→ WORK TO BE COMPLETED
Copy the passage on religion and American law below word for word, from "I found the" up to and including "following historical quotes.".

Most religious sects see it as their job to make everyone else behave and think the way they do, and since good old fashioned conversion is plainly not doing the job for them anymore, they have decided they must write their beliefs into law and force us to behave and think as they do.  Kind of like The Taliban did in this little Middle Eastern country some of you may have heard of.  If you think The Taliban is an unfair example, then you need to start paying attention to how some of the Christian extremists behave.  It’s frightening.  If the Hard Religious Right was given free reign in the USA, we would be burning witches and demon worshipers (ie, anyone who doesn’t agree with them) at the stake, and stoning homosexuals, liberals, and atheists to death in town squares for the entertainment of THE FAITHFUL.

They are not fighting for religious freedom.  They already have religious freedom.  They are fighting to create a GOD CENTERED AMERICA, also known as a theocracy.  Google theocracy if you don’t know what it is.  I am referring to the extremists, not the sane majority of religious people, but unfortunately it is the extremists who are making the most noise and putting forth a huge effort to recreate America in their demented image.

Congress shall make no law respecting an establishment of religion.

I found the line above in a curious old document called The United States Constitution.  Evidently the fellows who wrote The United States Constitution were so serious about the idea that they included it in The First Amendment.  They didn’t waste any time putting it down on paper.  They wanted it right out front.  And just in case the Founding Fathers didn’t make their opinion of religion mixing with politics clear enough in The First Amendment, I’ll offer the following historical quotes.

→ DATA SECTION
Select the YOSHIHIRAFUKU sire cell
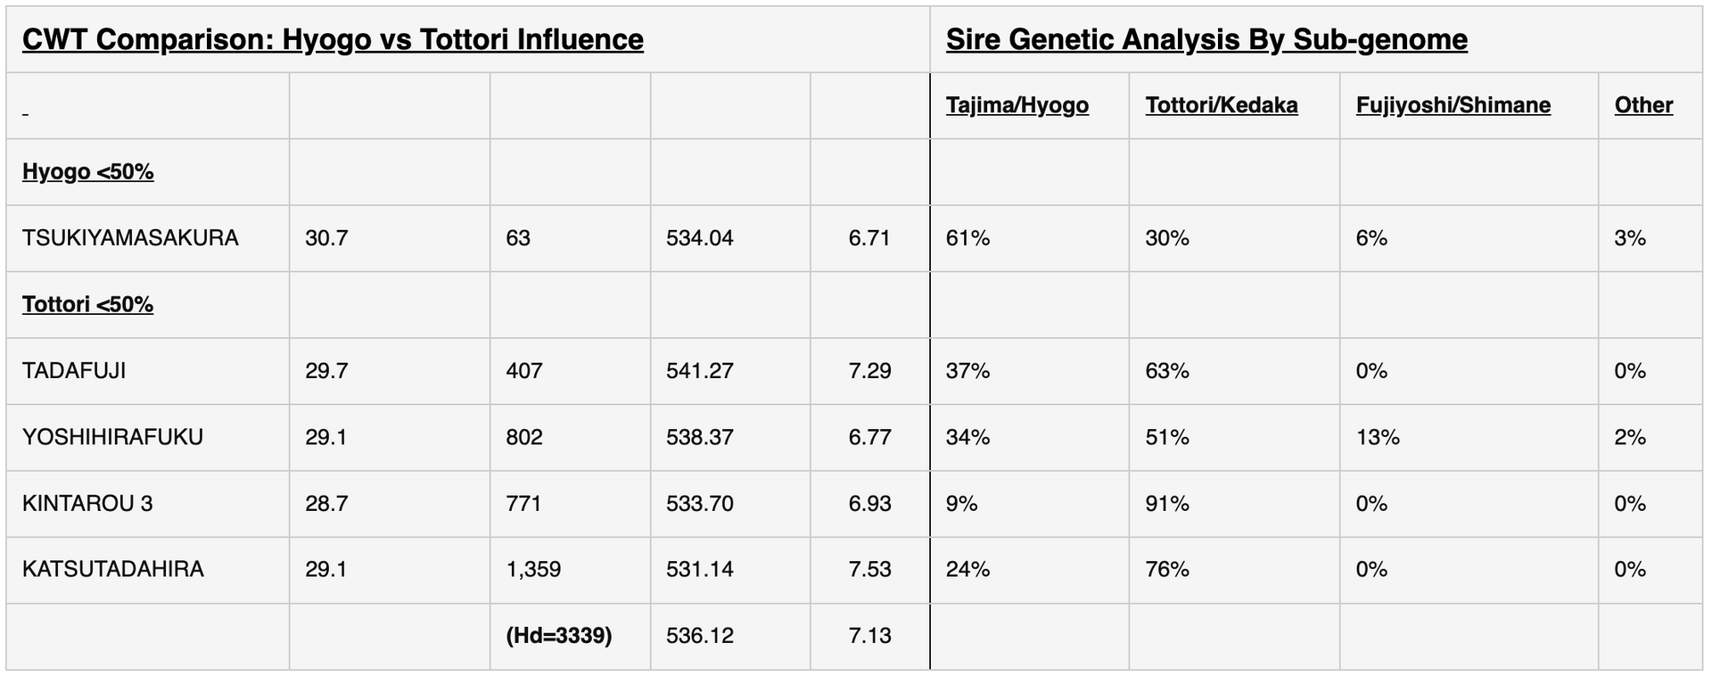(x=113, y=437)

* * *

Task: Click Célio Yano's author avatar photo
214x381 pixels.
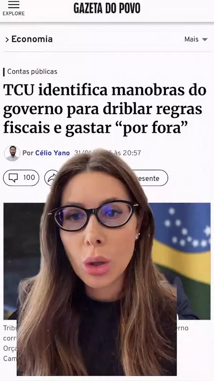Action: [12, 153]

--

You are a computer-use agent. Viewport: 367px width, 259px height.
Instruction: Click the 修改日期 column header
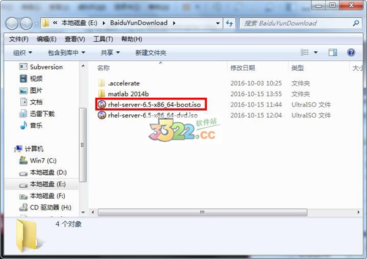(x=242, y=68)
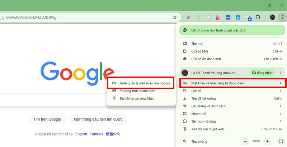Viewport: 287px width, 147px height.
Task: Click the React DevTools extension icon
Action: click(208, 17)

→ ANSWER SPACE
I found the line above in a curious old document called The United States Constitution.  Evidently the fellows who wrote The United States Constitution were so serious about the idea that they included it in The First Amendment.  They didn’t waste any time putting it down on paper.  They wanted it right out front.  And just in case the Founding Fathers didn’t make their opinion of religion mixing with politics clear enough in The First Amendment, I’ll offer the following historical quotes.